> Document extract
Big Troubles in Little Hong Kong: Unrepresentative Government and Civil Unrest in a British Colony in the Shadow of Communist China

Inter-ethnic relations, Regional History
Rioting in Sham Shui Po, Kowloon, 1956 (source: simtang / gwulo.com)

Social unrest has been the norm in Hong Kong over the last decade as we’ve witnessed the clash between the centre and the the periphery, between mainland China and the people (or at least a very significant chunk of the people) of its regained territory. Such polarisation and disharmony is hardly without precedence in Hong Kong however as a cursory glance at the postwar history of this long-existing Pacific colonial outpost of the British Empire reveals. Confrontation between the state as represented by the colonial government and its unrepresented Chinese citizens has erupted and spilt over into violent rioting and conflict on several occasions.

Double-10th riots (photo: scmp.com)

“Double Tenth” Riots, 1956
In the 1950s tensions developed between right wing pro-Kuomintang settlers (many of which had fled to the British colony(𝒶) following the Communist takeover of mainland China in 1949) and pro-CCP inhabitants of Hong Kong. What triggered the riots that erupted in 1956 was to observers an act of “petty officialdom”. In the middle of National Day celebrations, an official tore down a Republic of China flag and decorations in a resettlement estate in the city. Enraged Nationalists railed against the police trying to defuse the tense situation but this eventually escalated into widespread rioting by the pro-KMT protesters with gang members joining in…attacks on property, arson attempts, looting, violence against the local police and against leftist workers and trade unionists across North Kowloon and Tsuen Wan. With the HK Police overwhelmed by the rioting the colonial secretary Edgeworth B David (acting on behalf of the governor Alexander Grantham) responded by bringing in a British army unit which eventually quelled the disturbances using force. Although brief in duration the riots resulted in 59 dead (including the wife of the Swiss vice consul) and around 500 injured. Although the Nationalist agents in the riots were politically motivated in their actions, another dynamic in the riots represented protests from the anti-communist refugees forced into overcrowded living conditions and blaming Chinese politics for “forcing them into Hong Kong in the first place”. (Wordie).

(photo: toursbylocals.com)

Star Ferry Riots, 1966
The Star Ferry riots in 1966 started innocuously enough with a peaceful protest by commuters against the government’s decision to allow the company to increase fares for the cross-harbour journey by 25%(𝒷). As with what occurred ten years earlier, a heavy-handed reaction by the authorities to a minor kerfuffle provoked many Hong Kongers, especially its youth, to protest en mass which led in turn to widescale rioting and looting in Kowloon with police stations and other public facilities attacked and fire-bombed. The police fired tear gas into the crowds. Again, British forces were parachuted in to forcibly impose and maintain a curfew in the city. As a consequence of the disorder and rioting one rioter was shot and killed by police, dozens were injured and over 200 imprisoned.

> Records supplied
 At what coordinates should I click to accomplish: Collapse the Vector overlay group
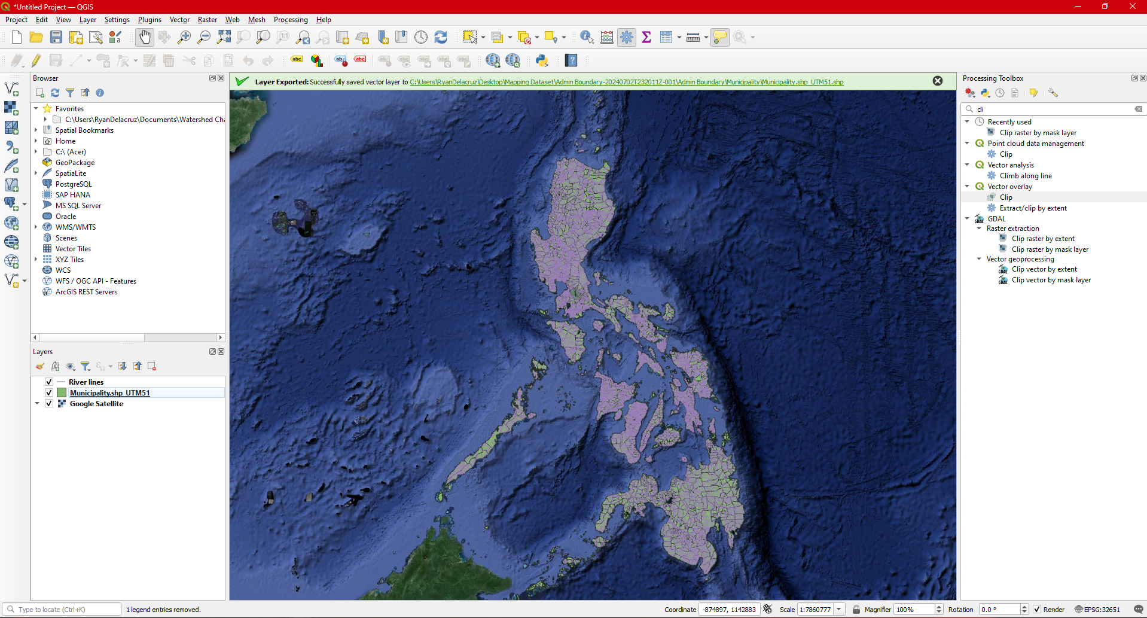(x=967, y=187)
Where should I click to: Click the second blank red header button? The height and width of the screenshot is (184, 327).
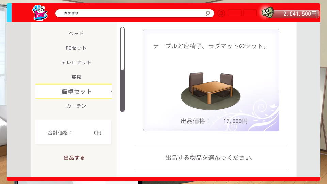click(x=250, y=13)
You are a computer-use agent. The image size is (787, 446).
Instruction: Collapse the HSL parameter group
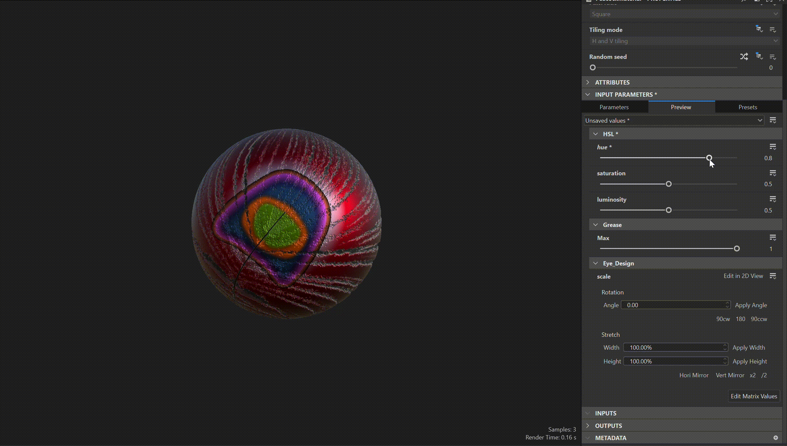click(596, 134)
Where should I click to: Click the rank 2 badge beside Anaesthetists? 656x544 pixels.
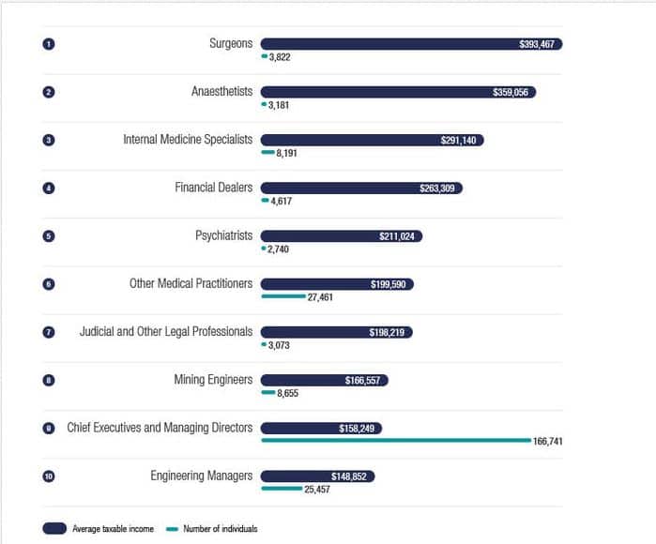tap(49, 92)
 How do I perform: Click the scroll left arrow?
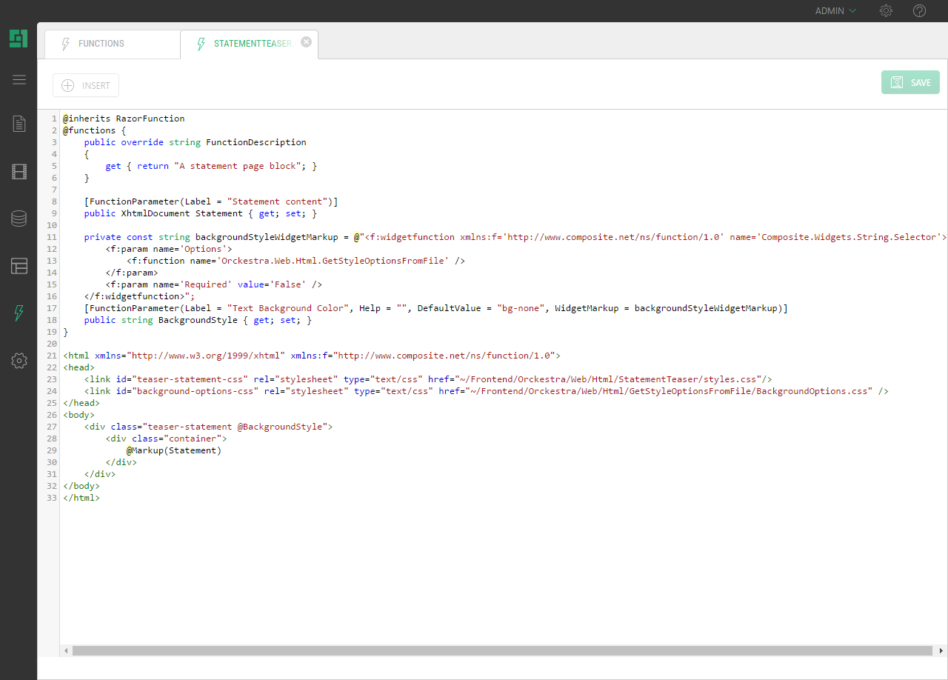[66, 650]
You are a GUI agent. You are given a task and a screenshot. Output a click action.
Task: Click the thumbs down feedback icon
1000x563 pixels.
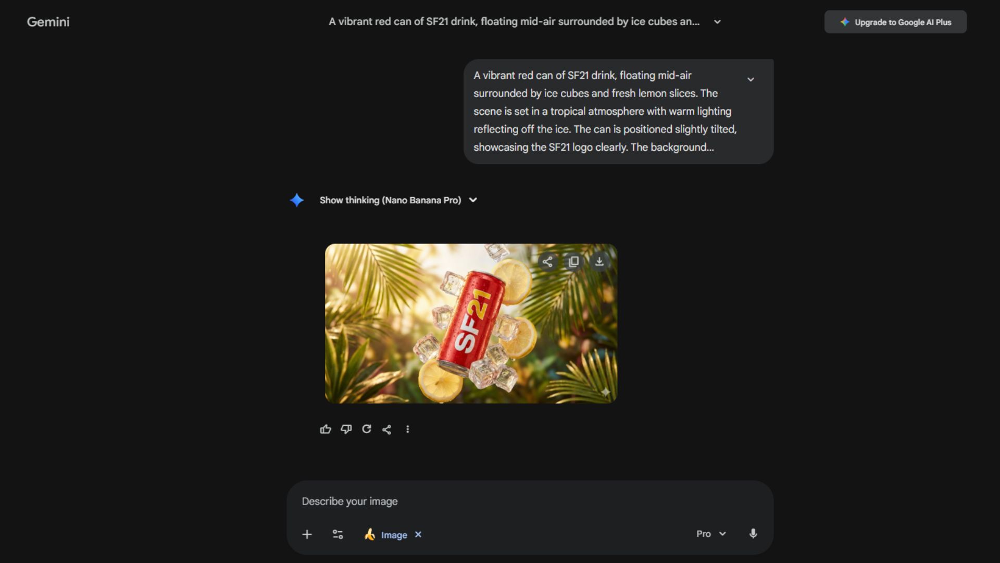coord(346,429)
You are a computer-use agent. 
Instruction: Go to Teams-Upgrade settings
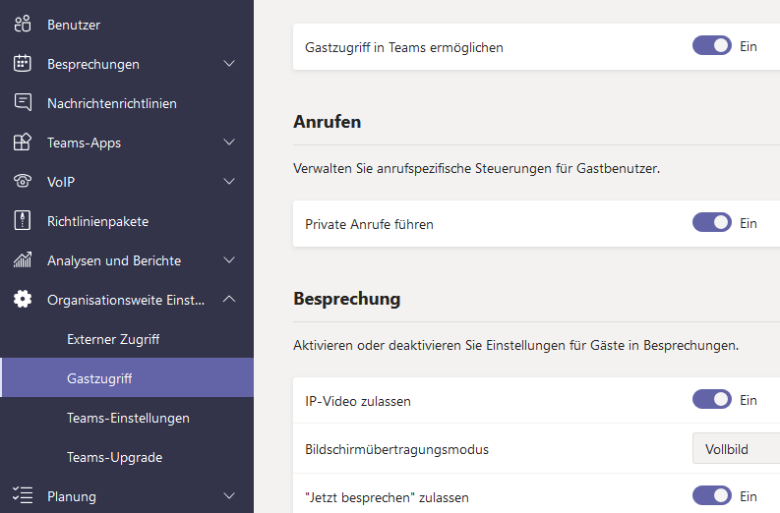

> To do
**a.** In the article on riots in colonial Hong Kong, how many people died in the 1956 "Double Tenth" riots?
**b.** List every toll on people that the article on riots in colonial Hong Kong gives for the 1966 Star Ferry riots.

> Results for the exercise
**a.** 59 people died, including the wife of the Swiss vice consul.

**b.**
- One rioter was shot and killed by police.
- Dozens were injured.
- Over 200 were imprisoned.